Task to carry out: Rewrite every one of the entries below, swapping each "Where is" for "Where can I find" and keeping everything else the same.

• • • • • • •

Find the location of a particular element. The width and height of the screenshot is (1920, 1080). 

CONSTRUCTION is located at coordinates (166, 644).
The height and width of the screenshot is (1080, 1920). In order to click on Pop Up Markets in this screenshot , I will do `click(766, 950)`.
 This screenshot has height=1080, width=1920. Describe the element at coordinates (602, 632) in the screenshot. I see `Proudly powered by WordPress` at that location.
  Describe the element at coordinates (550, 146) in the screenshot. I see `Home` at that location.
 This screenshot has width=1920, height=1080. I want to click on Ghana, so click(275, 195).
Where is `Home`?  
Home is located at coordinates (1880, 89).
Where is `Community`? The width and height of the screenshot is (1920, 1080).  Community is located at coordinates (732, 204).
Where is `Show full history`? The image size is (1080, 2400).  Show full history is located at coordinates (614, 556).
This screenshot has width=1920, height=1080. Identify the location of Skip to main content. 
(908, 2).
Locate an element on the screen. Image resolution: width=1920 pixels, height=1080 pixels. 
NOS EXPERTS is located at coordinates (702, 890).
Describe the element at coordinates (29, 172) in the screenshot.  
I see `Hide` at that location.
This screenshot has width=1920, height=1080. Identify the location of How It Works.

• • • • • • •

Correct result:
Find the location of a particular element. The width and height of the screenshot is (1920, 1080). 

CONSTRUCTION is located at coordinates (166, 644).
The height and width of the screenshot is (1080, 1920). In order to click on Pop Up Markets in this screenshot , I will do `click(766, 950)`.
 This screenshot has height=1080, width=1920. Describe the element at coordinates (602, 632) in the screenshot. I see `Proudly powered by WordPress` at that location.
  Describe the element at coordinates (550, 146) in the screenshot. I see `Home` at that location.
 This screenshot has width=1920, height=1080. I want to click on Ghana, so click(275, 195).
Where can I find `Home`?  
Home is located at coordinates (1880, 89).
Where can I find `Community`? The width and height of the screenshot is (1920, 1080).  Community is located at coordinates (732, 204).
Where can I find `Show full history`? The image size is (1080, 2400).  Show full history is located at coordinates (614, 556).
This screenshot has width=1920, height=1080. Identify the location of Skip to main content. 
(908, 2).
Locate an element on the screen. Image resolution: width=1920 pixels, height=1080 pixels. 
NOS EXPERTS is located at coordinates (702, 890).
Describe the element at coordinates (29, 172) in the screenshot.  
I see `Hide` at that location.
This screenshot has width=1920, height=1080. Identify the location of How It Works.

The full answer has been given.